Segment Start: Stored data

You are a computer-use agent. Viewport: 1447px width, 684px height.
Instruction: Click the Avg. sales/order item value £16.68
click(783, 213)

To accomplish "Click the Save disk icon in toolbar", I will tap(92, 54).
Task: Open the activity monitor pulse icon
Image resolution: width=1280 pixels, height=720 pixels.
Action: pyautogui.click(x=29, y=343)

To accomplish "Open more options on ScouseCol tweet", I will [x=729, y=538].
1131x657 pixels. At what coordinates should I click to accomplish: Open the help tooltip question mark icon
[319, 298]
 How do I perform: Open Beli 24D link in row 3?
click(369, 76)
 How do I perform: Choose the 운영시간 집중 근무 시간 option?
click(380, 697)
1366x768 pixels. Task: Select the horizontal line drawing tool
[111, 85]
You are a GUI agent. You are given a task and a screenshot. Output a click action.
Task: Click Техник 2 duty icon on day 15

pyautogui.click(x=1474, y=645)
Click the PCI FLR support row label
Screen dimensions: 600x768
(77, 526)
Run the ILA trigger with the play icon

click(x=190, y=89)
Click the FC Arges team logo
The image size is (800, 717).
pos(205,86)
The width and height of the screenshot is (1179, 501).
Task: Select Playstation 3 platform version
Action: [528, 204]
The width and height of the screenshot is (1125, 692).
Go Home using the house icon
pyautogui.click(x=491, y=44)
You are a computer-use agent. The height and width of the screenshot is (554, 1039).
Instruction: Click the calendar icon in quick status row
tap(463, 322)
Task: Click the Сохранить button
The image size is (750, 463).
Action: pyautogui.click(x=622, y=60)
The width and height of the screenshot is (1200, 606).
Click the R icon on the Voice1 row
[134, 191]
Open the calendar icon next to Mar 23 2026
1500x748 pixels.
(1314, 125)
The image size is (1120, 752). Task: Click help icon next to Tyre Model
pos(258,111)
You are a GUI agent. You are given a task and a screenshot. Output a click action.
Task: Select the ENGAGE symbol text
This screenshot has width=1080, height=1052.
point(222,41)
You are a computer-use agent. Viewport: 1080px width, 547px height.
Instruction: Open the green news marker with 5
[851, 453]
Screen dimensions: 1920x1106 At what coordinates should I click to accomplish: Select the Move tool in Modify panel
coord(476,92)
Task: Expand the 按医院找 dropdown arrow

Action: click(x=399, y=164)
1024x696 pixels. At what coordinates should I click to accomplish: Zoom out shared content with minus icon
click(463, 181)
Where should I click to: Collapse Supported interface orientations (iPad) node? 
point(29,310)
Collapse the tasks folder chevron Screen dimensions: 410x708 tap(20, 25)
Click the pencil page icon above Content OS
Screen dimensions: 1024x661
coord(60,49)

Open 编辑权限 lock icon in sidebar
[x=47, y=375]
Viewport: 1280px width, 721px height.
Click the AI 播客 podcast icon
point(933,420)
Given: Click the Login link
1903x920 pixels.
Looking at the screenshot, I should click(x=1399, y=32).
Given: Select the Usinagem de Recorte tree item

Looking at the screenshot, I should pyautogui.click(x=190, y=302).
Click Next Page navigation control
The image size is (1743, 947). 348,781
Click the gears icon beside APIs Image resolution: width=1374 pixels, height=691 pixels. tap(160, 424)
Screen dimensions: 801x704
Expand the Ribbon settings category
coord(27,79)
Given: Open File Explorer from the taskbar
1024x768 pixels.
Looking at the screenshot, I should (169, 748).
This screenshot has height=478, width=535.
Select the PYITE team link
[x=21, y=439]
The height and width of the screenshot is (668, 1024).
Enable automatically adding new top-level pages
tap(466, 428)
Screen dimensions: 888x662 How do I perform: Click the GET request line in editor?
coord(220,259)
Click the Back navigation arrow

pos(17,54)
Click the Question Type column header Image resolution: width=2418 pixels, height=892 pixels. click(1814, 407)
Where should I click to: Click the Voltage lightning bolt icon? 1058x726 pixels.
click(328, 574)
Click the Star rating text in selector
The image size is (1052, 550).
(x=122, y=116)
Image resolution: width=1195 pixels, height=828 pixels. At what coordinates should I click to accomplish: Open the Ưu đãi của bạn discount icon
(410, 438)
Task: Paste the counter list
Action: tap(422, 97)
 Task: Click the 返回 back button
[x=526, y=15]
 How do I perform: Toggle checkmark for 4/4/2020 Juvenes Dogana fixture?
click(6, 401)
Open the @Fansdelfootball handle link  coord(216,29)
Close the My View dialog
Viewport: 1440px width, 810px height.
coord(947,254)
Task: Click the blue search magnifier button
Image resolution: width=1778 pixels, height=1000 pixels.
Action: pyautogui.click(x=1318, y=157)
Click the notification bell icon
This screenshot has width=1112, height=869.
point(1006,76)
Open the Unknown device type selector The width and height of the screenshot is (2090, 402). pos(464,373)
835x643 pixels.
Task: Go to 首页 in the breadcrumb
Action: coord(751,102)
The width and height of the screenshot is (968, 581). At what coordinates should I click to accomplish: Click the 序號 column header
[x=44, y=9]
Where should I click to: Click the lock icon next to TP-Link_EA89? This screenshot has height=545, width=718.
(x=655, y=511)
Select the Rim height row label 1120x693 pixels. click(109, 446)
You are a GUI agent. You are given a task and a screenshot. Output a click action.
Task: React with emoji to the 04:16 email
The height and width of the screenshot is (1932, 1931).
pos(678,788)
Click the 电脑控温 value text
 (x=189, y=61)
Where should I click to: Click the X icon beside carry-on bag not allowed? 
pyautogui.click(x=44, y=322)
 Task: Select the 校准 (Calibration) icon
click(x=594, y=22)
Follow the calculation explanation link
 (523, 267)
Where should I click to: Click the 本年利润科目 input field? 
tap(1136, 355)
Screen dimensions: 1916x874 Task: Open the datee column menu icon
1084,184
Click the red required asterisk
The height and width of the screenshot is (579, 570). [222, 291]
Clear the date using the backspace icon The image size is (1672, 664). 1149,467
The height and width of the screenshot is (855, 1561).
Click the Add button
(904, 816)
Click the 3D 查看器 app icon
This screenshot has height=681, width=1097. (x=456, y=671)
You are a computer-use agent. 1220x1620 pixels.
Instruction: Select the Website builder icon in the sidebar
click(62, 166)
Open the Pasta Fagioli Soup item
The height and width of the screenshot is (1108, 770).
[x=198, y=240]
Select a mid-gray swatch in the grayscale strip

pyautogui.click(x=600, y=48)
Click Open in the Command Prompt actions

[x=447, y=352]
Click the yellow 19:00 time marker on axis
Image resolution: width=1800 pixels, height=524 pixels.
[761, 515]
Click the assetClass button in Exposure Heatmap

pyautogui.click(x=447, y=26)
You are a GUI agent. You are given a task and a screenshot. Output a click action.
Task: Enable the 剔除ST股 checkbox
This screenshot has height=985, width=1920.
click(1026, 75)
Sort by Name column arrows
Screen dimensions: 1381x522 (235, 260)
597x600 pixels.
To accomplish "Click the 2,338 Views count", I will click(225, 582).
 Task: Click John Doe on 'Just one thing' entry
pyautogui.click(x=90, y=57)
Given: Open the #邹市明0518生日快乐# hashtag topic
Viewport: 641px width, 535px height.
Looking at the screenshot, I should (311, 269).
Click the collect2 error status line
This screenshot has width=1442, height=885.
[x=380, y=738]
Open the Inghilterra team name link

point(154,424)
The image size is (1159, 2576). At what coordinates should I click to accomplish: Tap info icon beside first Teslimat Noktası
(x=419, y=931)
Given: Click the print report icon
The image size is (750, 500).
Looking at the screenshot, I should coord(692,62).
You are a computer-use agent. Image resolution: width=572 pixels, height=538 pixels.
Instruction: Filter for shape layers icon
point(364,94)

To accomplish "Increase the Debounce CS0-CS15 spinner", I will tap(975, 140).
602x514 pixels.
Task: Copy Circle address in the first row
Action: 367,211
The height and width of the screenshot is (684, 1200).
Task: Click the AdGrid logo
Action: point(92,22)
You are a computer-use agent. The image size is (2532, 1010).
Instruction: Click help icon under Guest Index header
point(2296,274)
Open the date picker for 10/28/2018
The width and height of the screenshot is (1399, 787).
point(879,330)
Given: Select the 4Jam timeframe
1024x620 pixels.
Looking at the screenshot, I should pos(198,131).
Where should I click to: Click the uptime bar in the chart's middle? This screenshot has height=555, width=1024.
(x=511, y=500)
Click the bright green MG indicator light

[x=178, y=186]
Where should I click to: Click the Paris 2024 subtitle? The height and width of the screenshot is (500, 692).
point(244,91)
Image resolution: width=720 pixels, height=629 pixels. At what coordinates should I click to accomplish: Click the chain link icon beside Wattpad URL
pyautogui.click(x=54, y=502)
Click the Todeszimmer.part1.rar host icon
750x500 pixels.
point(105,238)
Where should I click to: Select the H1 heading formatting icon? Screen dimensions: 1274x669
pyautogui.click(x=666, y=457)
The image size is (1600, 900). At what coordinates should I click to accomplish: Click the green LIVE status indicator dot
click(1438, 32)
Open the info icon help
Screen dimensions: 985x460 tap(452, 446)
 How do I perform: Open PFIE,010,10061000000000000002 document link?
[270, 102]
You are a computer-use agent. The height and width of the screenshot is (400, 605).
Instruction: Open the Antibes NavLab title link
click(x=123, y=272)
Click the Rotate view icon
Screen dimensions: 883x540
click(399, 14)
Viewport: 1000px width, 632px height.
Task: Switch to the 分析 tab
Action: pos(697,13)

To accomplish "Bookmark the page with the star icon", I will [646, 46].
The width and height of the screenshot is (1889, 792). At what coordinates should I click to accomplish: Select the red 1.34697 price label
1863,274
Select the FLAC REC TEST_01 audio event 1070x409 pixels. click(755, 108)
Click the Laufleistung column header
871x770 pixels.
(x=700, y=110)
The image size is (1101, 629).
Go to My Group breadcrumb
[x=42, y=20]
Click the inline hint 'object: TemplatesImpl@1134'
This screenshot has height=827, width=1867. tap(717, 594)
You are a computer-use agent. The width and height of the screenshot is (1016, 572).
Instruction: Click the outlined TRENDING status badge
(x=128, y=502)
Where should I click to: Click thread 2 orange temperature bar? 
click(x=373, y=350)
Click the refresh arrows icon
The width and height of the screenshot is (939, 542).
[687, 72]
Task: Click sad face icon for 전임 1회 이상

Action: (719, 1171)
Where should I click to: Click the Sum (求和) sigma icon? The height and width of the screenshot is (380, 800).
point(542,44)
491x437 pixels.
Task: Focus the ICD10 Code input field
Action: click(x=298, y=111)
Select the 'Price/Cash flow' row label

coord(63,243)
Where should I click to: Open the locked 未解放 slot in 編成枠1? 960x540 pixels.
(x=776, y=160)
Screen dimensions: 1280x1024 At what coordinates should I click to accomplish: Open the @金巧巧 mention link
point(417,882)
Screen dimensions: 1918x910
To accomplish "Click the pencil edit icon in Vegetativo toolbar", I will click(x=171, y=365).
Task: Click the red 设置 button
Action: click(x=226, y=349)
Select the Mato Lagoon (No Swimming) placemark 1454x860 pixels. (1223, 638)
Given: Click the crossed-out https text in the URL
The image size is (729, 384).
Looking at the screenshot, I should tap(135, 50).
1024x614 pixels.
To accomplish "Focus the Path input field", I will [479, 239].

Segment End: Stored data

#### Aim of the task
Looking at the records, report the number of lines that hold the string "agent", with no other text.

#### Your response
12